A quoi tient l’attrait de ce roman ? D’abord, à l’écriture qui com­bine la foca­li­sa­tion interne avec la dis­tan­cia­tion, par le biais de l’humour, per­met­tant aux per­son­nages de res­ter atta­chants tout en appa­rais­sant sou­vent comme risibles.
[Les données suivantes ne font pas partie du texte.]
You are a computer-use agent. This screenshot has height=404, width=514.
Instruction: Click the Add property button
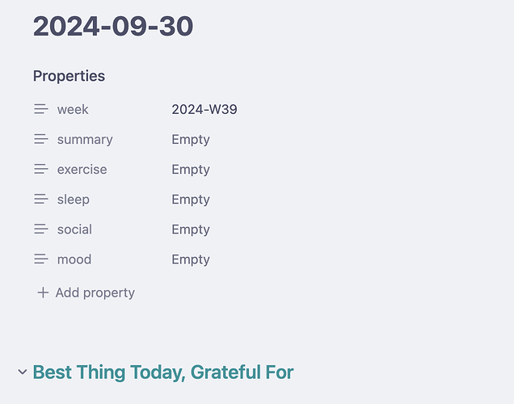86,292
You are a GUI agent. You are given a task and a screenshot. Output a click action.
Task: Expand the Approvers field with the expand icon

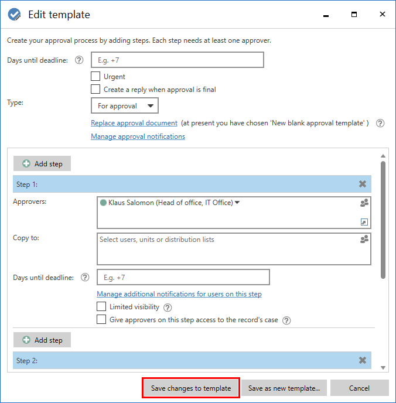364,222
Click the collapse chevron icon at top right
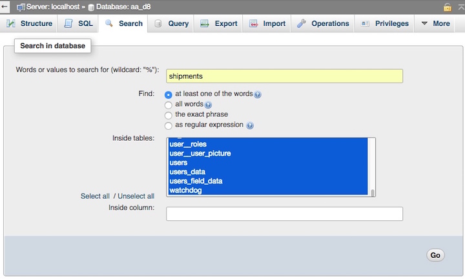This screenshot has width=465, height=279. tap(461, 7)
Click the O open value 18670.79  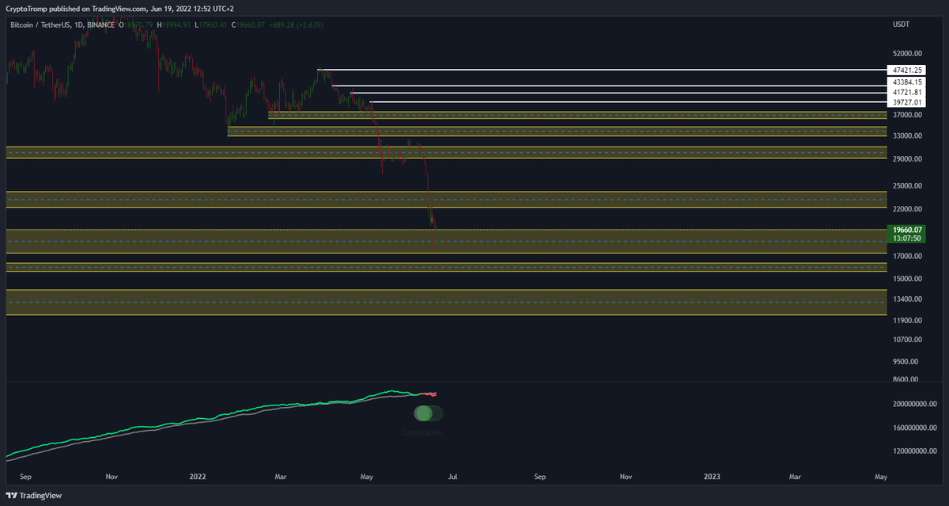[x=137, y=25]
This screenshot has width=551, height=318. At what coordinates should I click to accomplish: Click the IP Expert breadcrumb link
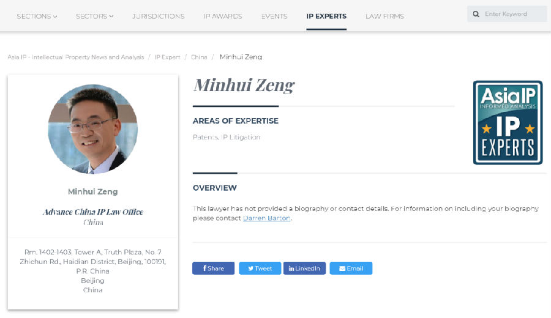point(167,57)
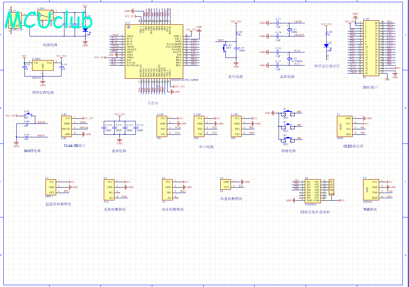Select the STM32F103C8T6 main chip symbol
409x287 pixels.
(154, 51)
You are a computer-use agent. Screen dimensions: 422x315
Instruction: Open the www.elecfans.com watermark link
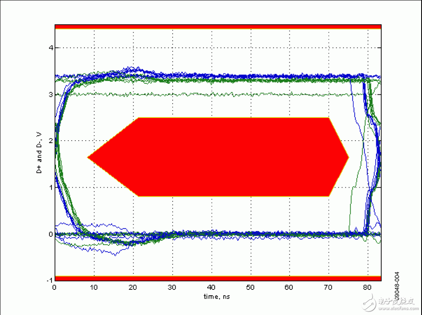(x=398, y=308)
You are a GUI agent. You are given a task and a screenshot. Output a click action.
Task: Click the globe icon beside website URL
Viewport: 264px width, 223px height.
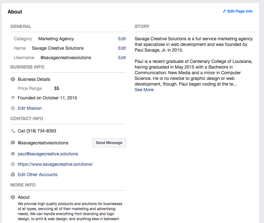[13, 164]
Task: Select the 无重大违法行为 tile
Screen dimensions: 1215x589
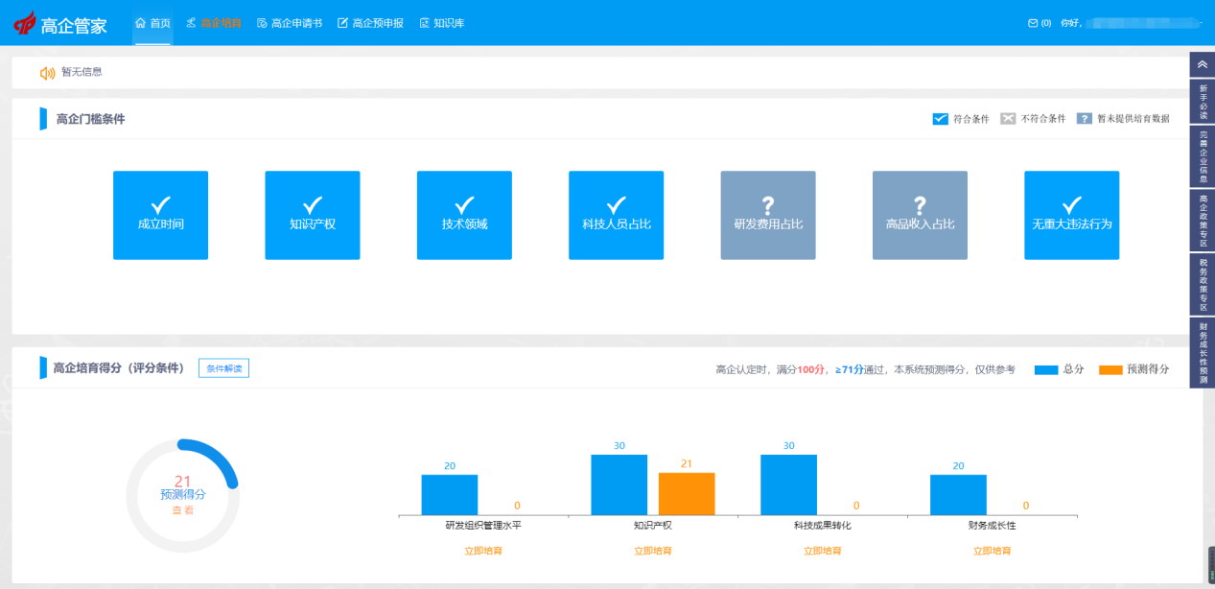Action: coord(1071,215)
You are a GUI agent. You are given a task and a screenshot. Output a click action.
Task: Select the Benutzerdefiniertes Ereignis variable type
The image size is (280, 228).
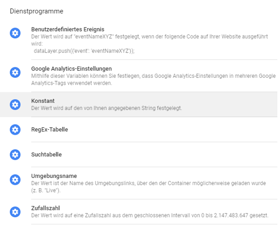coord(68,29)
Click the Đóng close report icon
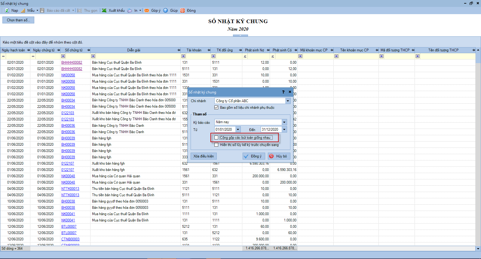The width and height of the screenshot is (481, 259). (182, 11)
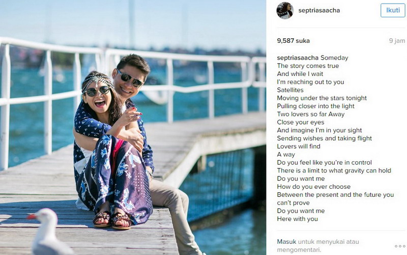The image size is (407, 255).
Task: Click the Ikuti follow button
Action: click(392, 10)
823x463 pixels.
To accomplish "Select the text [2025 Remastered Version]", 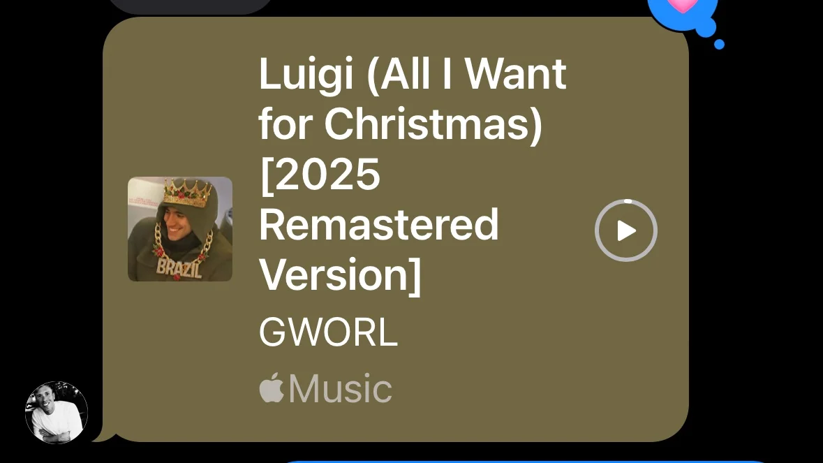I will (x=378, y=226).
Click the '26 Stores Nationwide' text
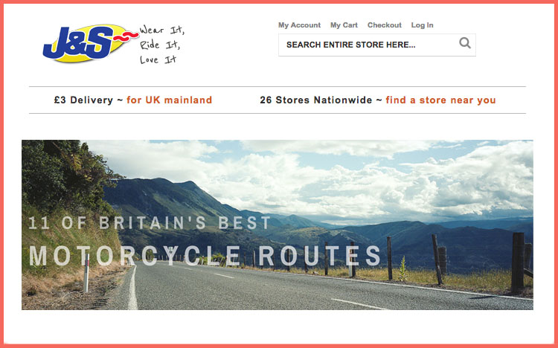The width and height of the screenshot is (558, 348). pyautogui.click(x=316, y=100)
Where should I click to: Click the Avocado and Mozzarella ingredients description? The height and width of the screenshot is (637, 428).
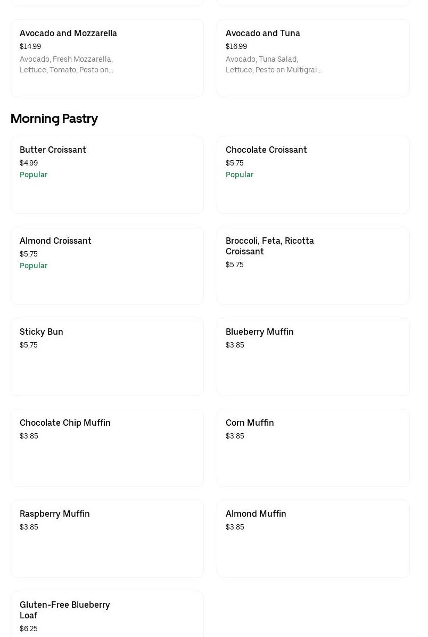pos(66,64)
Ensuite, à la manière dont Bolano a construit sa double “enquête sau­vage“ (celle concer­nant Tina­jero et celle au sujet de Lima et Belano), où la curio­sité du lec­teur est constam­ment aigui­sée par de petites décou­vertes sur­pre­nantes, qui engendrent de nou­veaux mys­tères.
Par ailleurs, il y a dans le récit une part de sus­pense d’ordre cri­mi­nel (la jeune pros­ti­tuée Lupe arrivera-t-elle à échap­per à son maque­reau sadique ?) et une ligne nar­ra­tive plus dis­crète, mais non moins pre­nante, qui cor­res­pond aux dif­fi­cul­tés diverses et variées d’Arturo et d’Ulises pour sur­vivre phy­si­que­ment et mora­le­ment au fil de leurs péré­gri­na­tions au Mexique, en Europe, en Afrique ou en Israël.

Un roman magis­tral qu’on peut relire maintes fois sans épui­ser sa saveur et ses énigmes.

agathe de lastyns

Roberto Bolano, Les Détec­tives sau­vages, tra­duit de l’espagnol (Chili) par Robert Amu­tio, l’Olivier, novembre 2021, 758 p. – 26,00 €.